Ingold let his brand flare. Light danced over the walls in swirls, reflected from the water. Something beneath the surface caught his eye.

"Gods! Look there Gartus. The biggest redfish I've ever seen. Must be six foot long!"

Gartus didn't turn. His eyes remained locked on the opening they'd entered by. He sniffed the air. Hurriedly he untied the thongs binding his war-hammer to his side. Ingold stood quickly, sword whispering into his hand. He could see a flickering glow. Something had followed them.

The troll shouldered its way from the confines of the tunnel. It towered to at least ten feet in height. Ingold could not have reached across its chest with both arms spread. Its coal-black hide covered muscle heaped into great clots along the bone. The brutal head rose from powerful shoulders without the prelude of a neck. Scarlet eyes, lacking iris or pupil, seared across the men. A mane of fire spread in a crest across the troll's scalp and tumbled over its back, crackling fiercely.

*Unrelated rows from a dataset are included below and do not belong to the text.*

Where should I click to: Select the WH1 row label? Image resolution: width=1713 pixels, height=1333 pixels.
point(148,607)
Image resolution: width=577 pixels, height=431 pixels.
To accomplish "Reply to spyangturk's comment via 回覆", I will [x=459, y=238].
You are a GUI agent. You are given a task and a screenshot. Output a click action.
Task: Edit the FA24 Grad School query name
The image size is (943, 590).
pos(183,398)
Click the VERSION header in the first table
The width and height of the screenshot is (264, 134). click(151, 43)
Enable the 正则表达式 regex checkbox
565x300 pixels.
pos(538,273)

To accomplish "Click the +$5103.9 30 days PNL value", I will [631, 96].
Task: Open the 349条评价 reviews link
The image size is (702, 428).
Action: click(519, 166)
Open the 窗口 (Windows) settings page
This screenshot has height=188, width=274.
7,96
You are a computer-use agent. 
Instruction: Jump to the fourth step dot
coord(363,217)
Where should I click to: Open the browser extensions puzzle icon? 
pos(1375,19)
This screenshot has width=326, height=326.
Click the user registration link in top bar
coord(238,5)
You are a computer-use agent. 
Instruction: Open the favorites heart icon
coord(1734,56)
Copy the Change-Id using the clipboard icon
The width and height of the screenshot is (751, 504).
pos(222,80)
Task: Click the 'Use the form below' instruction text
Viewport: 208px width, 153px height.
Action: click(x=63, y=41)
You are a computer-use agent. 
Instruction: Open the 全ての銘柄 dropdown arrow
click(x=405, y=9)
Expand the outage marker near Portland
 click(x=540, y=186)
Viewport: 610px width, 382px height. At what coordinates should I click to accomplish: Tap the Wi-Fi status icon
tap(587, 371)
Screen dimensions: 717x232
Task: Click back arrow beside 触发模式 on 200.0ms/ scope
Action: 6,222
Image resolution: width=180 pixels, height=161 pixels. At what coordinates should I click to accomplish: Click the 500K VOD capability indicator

"That," said Gartus, "is not a normal troll."

"It appears fish are not the only wildlife under the Rock that have been affected by the Blood." Ingold forced a light-hearted tone but for the first time in an age he felt personal fear. Many times he had been close to death. Sometimes, as in Thelim Keep, death seemed certain. He just hadn't cared. Now he did.

"Leave now," Gartus said.

The troll flexed its arms. Flames sprouted around its sooty fists. It gave off heat in waves. Already steam rose from the lake. Ingold could sense the power running through the creature.

"It doesn't look like it wants to leave," Ingold said.

"I meant you."

"I'll leave when it's dead," Ingold replied.

The troll roared and the air shook. Its mouth opened like the door of a furnace. Rivulets of liquid flame rolled over its chin. Already, dull red heat-spots glowed on its inky hide.

"I told Dain I'd guard him though all hell should rise against him. I failed once. Now I'm making my stand," Gartus said.

"And I'm standing with you."

"To do what? Confuse it with some bad jokes? I don't need you, little man, you'd get in the way."

The blood-troll advanced. Fire ran before it and spread in its wake. The inferno about its hands burned white hot now, and bright orange veins of heat branched across its bulk.

"Go!" Gartus shouted, "If we both die here who will watch the boy?"

Ingold wavered. "Dain is the only reason I would ever..."

"I know," Gartus cut across him. "Go!"

With an oath Ingold turned and ran into the lake. He waded toward the influx of the Crimbourne. A 'whumpff' sounded behind him. A blanket of flame reached out across the waters, and steam leapt. Ingold escaped the chamber through a hot fog, fighting the current. In the distance, above the crackle and roar of fire, he heard Gartus's battle-cry suddenly cut short.